La decisión en favor de Jesús debe imponerse: “El que ama a su padre o a su madre más que a mí, no es digno de mí; el que ama a su hijo o a su hija más que a mí, no es digno de mí” (v. 37). La lealtad a Jesús ha de superar cualquier otra, aún la familiar. Es una sorprendente alternativa, pues en tiempos de Jesús, la familia era el grupo social que daba sentido a la vida.
Acoger a Jesús implica hacer una elección radical, hasta en los afectos más significativos, no para abandonarlos, sino para ordenarlos. Sólo quien haga de su relación con Jesús la parte esencial de su vida conseguirá dar a todas las relaciones humanas el sentido y orientación justos.
¡Cuestión de prioridades
La exigencia del nuevo amor
Jesús declara: “El que no toma su cruz y me sigue, no es digno de mí. (v. 38). El desprendimiento de sí mismo y la entrega a Jesús por parte del discípulo implican una medida extrema: ‘Tomar la cruz’. Es una expresión metafórica de la disposición para morir, exigida por Jesús para ser dignos de El.
El tercer dicho sentencia que la vida debe ser conquistada, lo cual acontece cuando la perdemos (véase v. 39). La adhesión a Jesús supone un doble movimiento: ‘perder’ para ‘encontrar’. Esto es verdad en cuanto a la vida y, también, en cuanto a las relaciones humanas: al desligarse de unas, se encuentran otras (compárese Mt 12, 49-50).
La exigencia del nuevo amor precisa que salgamos de nosotros mismos con una nueva orientación: Seguir a Jesús.
“A uno de estos pequeños, por ser discípulo mío”
El apóstol enviado representa a Jesús que lo envía, como Jesús representa al Padre que lo envió: “Quien los recibe a ustedes me recibe a mí; y quien me recibe a mí, recibe al que me ha enviado” (v. 40). Jesús menciona tres casos: el ‘profeta’, con la encomienda de hablar en nombre de Dios; el ‘justo’, con la recomendación de su conducta; y, los ‘pequeños’, con el título de la preferencia divina (véanse vv. 41-42).
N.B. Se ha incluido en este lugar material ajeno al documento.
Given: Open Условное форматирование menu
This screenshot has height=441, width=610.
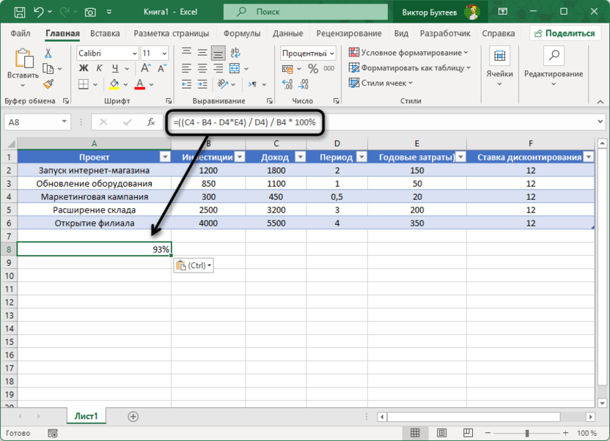Looking at the screenshot, I should [x=408, y=53].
La importancia de los pequeños se manifiesta porque no se extravía ni la más insignificante obra que se haga por ellos “quien diere, aunque no sea más que un vaso de agua fría a uno de estos pequeños, por ser discípulo mío, yo les aseguro que no perderá su recompensa” (v. 42). Jesús enseña que los pequeños tienen el mismo valor que los profetas o los justos por formar parte de la comunidad de discípulos.
El padre Miguel Rodríguez García, biblista ejemplar, maestro de muchas generaciones, aunque luego con esa chispa tan suya, se queje de que le echemos la culpa, nos enseña que esos pobres de espíriu, de quienes Jesús dice que se aventuran bien en la expansión de su proyecto de vida (véase Mt 5, 3), son los pobres de sí mismos, decididos a no ponerse por encima de los demás. En nuestro mundo que nos incita a competir, el pobre de espíritu quiere compartir. ¡Qué preciosa interpretación!
En este pasaje del santo Evangelio se nos revela un amor nuevo, sobrenatural, que nos conduce a amar a nuestros seres más queridos en Jesús y por amor a Jesús.